WHAT TO DO:
Please reproduce all of the material below word for word, keeping every line in its original order.

>> start DATA IN THIS EXERCISE

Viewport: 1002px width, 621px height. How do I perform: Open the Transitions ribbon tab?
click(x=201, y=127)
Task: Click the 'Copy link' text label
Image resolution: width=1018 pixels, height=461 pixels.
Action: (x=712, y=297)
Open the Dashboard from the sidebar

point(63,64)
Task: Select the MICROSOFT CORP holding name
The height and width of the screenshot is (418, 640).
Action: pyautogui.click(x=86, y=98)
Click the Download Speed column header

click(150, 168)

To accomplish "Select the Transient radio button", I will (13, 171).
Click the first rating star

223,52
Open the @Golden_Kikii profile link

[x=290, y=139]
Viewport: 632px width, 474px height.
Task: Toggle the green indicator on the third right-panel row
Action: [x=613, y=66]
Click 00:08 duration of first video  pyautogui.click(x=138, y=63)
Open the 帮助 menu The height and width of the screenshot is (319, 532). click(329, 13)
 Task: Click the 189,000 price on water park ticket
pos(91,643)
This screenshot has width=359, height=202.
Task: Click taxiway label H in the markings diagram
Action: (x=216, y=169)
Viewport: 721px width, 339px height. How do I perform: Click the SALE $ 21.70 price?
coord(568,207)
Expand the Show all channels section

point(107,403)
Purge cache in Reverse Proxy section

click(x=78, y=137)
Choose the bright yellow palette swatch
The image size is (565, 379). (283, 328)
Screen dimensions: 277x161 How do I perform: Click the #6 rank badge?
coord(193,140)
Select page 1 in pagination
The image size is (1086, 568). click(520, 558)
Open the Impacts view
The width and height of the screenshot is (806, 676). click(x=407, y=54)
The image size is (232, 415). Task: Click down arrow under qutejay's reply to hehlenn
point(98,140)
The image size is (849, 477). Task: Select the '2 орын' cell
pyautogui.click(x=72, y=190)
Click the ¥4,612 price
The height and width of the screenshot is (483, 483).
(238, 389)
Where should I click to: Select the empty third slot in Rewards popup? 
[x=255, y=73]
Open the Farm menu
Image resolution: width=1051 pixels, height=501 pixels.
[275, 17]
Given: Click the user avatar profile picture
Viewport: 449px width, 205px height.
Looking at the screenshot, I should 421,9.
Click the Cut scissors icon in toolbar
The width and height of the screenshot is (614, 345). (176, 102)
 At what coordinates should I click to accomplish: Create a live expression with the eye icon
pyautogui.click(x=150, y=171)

>> end DATA IN THIS EXERCISE

SOLUTION:
Viewport: 1002px width, 621px height. How do I perform: Open the Transitions ribbon tab?
click(x=201, y=127)
Task: Click the 'Copy link' text label
Image resolution: width=1018 pixels, height=461 pixels.
Action: (x=712, y=297)
Open the Dashboard from the sidebar

point(63,64)
Task: Select the MICROSOFT CORP holding name
The height and width of the screenshot is (418, 640).
Action: pyautogui.click(x=86, y=98)
Click the Download Speed column header

click(150, 168)

To accomplish "Select the Transient radio button", I will (13, 171).
Click the first rating star

223,52
Open the @Golden_Kikii profile link

[x=290, y=139]
Viewport: 632px width, 474px height.
Task: Toggle the green indicator on the third right-panel row
Action: [x=613, y=66]
Click 00:08 duration of first video  pyautogui.click(x=138, y=63)
Open the 帮助 menu The height and width of the screenshot is (319, 532). click(329, 13)
 Task: Click the 189,000 price on water park ticket
pos(91,643)
This screenshot has width=359, height=202.
Task: Click taxiway label H in the markings diagram
Action: (x=216, y=169)
Viewport: 721px width, 339px height. How do I perform: Click the SALE $ 21.70 price?
coord(568,207)
Expand the Show all channels section

point(107,403)
Purge cache in Reverse Proxy section

click(x=78, y=137)
Choose the bright yellow palette swatch
The image size is (565, 379). (283, 328)
Screen dimensions: 277x161 How do I perform: Click the #6 rank badge?
coord(193,140)
Select page 1 in pagination
The image size is (1086, 568). click(520, 558)
Open the Impacts view
The width and height of the screenshot is (806, 676). click(x=407, y=54)
The image size is (232, 415). Task: Click down arrow under qutejay's reply to hehlenn
point(98,140)
The image size is (849, 477). Task: Select the '2 орын' cell
pyautogui.click(x=72, y=190)
Click the ¥4,612 price
The height and width of the screenshot is (483, 483).
(238, 389)
Where should I click to: Select the empty third slot in Rewards popup? 
[x=255, y=73]
Open the Farm menu
Image resolution: width=1051 pixels, height=501 pixels.
[275, 17]
Given: Click the user avatar profile picture
Viewport: 449px width, 205px height.
Looking at the screenshot, I should 421,9.
Click the Cut scissors icon in toolbar
The width and height of the screenshot is (614, 345). (176, 102)
 At what coordinates should I click to accomplish: Create a live expression with the eye icon
pyautogui.click(x=150, y=171)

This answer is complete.